Altered microbiome after caesarean section impacts baby's immune system
Together with colleagues from Sweden and Luxembourg, scientists from the Luxembourg Centre for Systems Biomedicine (LCSB) of the University of Luxembourg have observed that, during a natural vaginal birth, specific bacteria from the mother's gut are passed on to the baby and stimulate the baby's immune responses. This transmission is impacted in children born by caesarean section. "This may explain why, epidemiologically speaking, caesarean-born children suffer more frequently from chronic, immune system-linked diseases compared to babies born vaginally," says the head of the study Associate Prof. Paul Wilmes. His team has now published its results in the open access journal Nature Communications.
Humans are born germ-free. Yet, birth is normally the time when vitally important bacteria start to colonise the body including the gut, skin and lungs. Researchers have long suspected that this early colonisation sets the course for one's later health. It could be, however, that a caesarean section prevents certain bacteria, ordinarily interacting with the baby's immune system, from being passed on from the mother to the new-born. Paul Wilmes, head of the Eco-Systems Biology research group at the LCSB, and his colleagues have now found the first evidence of this in a study of new-borns—half of whom were delivered by caesarean section. Wilmes reports: "We find specific bacterial substances that stimulate the immune system in vaginally born babies. In contrast, the immune stimulation in caesarean children is much lower either because the bacterial triggers are present at much lower levels or other bacterial substances hamper these initial immune reactions to happen."

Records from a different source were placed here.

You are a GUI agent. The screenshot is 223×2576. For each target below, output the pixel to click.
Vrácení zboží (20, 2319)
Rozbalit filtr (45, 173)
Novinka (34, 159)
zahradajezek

This bacterial coloniser-immune system link—together with other factors—could explain why caesarean section babies are statistically more prone to develop allergies, chronic inflammatory diseases and metabolic diseases. "It could be that the immune system of these children is set on a different path early on," suggests Paul Wilmes. "We now want to further investigate this link mechanistically and find ways by which we might replace the lacking maternal bacterial strains in caesarean-born babies, e.g. by administering probiotics."
"Of course, it is already clear that we should not intervene too strongly in the birth process. Babies should only be delivered by caesarean section when it is medically necessary", Paul Wilmes stresses. "We need to be aware that, in doing so, we are apparently intervening massively in the natural interactions between humans and bacteria."